A despeito de algumas chacinas serem objeto de grande divulgação e provocarem indignação, a maioria das mortes pelas polícias ocorre silenciosamente, em bairros sem grupos locais com capacidade de vocalização e sem a presença de movimentos de mães que lutam pelo esclarecimento dos assassinatos de seus filhos. Existe um varejo da letalidade policial em locais longe do olhar da sociedade. Agentes sabem previamente que execuções extrajudiciais, acertos relacionados à corrupção, vinganças, negligências e erros não serão investigados. E dessa forma chegamos a mais de 1.300 mortes num ano.

Como vemos na lista das áreas mais atingidas pela violência policial letal, as mortes ocorrem predominantemente em favelas e áreas com pouca visibilidade.

Abaixo as áreas integradas em que a polícia matou mais de 50 pessoas em 2022:

Fonte: ISP

Em apenas duas das 41 áreas integradas de segurança existentes no estado, a polícia matou zero pessoas em 2022: Laje do Muriaé, Varre-Sai, Italva e em Miracema, Pádua. Este é mais um indicador de que, no caso das polícias fluminenses, a orientação de confronto e alta letalidade é generalizada. As polícias do Rio de Janeiro diferem das de Minas Gerais, estado vizinho, que em 2021 registrou 114 mortes decorrentes de ação policial; de São Paulo, que registrou 256 mortes por seus agentes em 2022, e da polícia do Espírito Santo, que totalizou 60 mortes de autoria das suas forças em 2022. As ações de segurança postas em prática no Rio de Janeiro vão de encontro à conjuntura e à orientação de segurança pública dos vizinhos do sudeste.

O caso do Rio de Janeiro é tão grave e persistente que o Supremo Tribunal Federal já devolveu dois “planos” do governo do RJ de redução da violência letal policial por não haver indicação de metas, ações e datas. Neste momento, o governo de Claudio Castro está elaborando outro programa para enviar ao Supremo.

“Produtividade policial”. Tais ações endossadas pelo governo fluminense se sustentam sob o discurso oficial de combate ao tráfico de drogas que consequentemente geraria uma segurança maior para a população. Contudo, não é o que se constata observando os dados do que se convencionou denominar de indicadores de produtividade policial.
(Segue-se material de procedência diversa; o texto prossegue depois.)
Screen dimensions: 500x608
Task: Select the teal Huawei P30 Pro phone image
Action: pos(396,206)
O Rio de Janeiro teve uma redução de aproximadamente 5% nos registros de apreensão de drogas e 9% nas apreensões de armas. Com isso, se tem um cenário de maior violência letal por parte das polícias, com um menor número na apreensão de drogas e armas. O argumento oficial de que tais ações são supostamente justificadas pelo combate ao tráfico de drogas é uma falácia de acordo com os próprios números produzidos pelas polícias.
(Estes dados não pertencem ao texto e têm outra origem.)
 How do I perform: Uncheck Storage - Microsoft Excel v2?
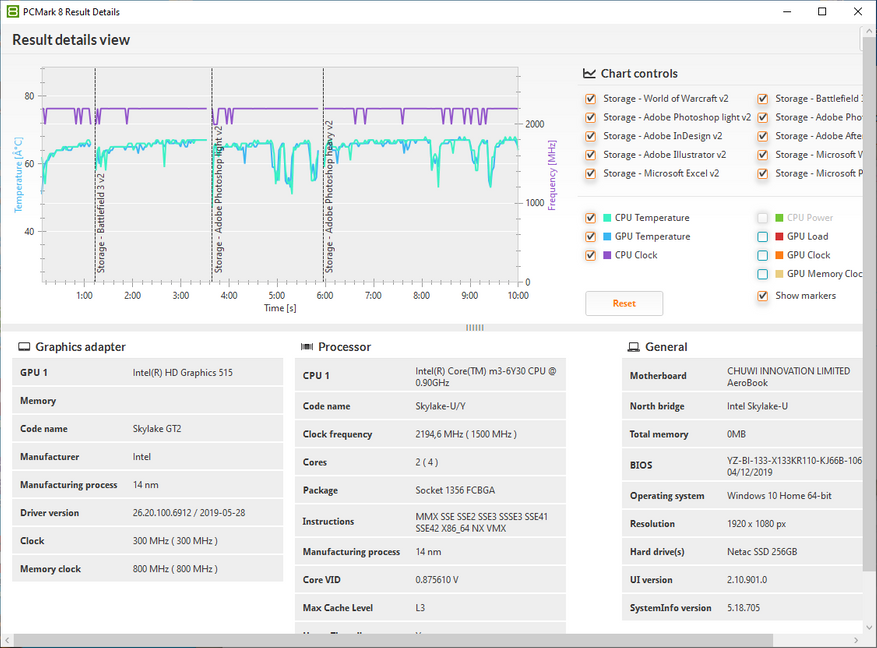click(591, 174)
Desigualdade territorial na promoção da segurança. Outros números que chocam e se combinam com a violência letal são as distâncias entre os crimes contra o patrimônio nas áreas mais abastadas do Rio em comparação com as áreas mais inseguras. A diferença de presença e eficiência de serviços de proteção e da cultura de crimes contra o patrimônio fica evidente quando comparamos, por exemplo, os roubos de veículos (crimes contra o patrimônio menos subnotificados) em algumas das áreas integradas. As desigualdades são abissais, mesmo considerando que as populações de cada região são distintas.

Fonte: ISP

Desaparecidos?  Em 2022 houve alterações preocupantes nos registros de desaparecidos e encontro de cadáver e ossadas. Tivemos 5.256 desaparecimentos e 487 encontros de cadáver e ossadas.

Os desaparecimentos de pessoas envolvem múltiplas dinâmicas (conflitos interpessoais, doenças e outros), mas não é possível ignorar que parte desses registros pode conter desaparecimentos forçados (mortes violentas sem o aparecimento do cadáver). E que o fenômeno está presente em áreas dominadas por milícias e grupos de extermínio, como a Baixada Fluminense.

No Rio de Janeiro não existe uma secretaria de segurança e, portanto, existe um vácuo de interesses em diversos temas sobre segurança pública. Os dados que apenas o governo detém (registros de ocorrência sobre desaparecimentos) são fontes preciosas e únicas para pesquisas, como as que o ISP conduziu no passado distante sob a coordenação do cientista social Gláucio Soares. O Rio precisa urgentemente de iniciativas que ajudem a compreender o que está acontecendo com a violência letal e a violência que envolve policiais no estado.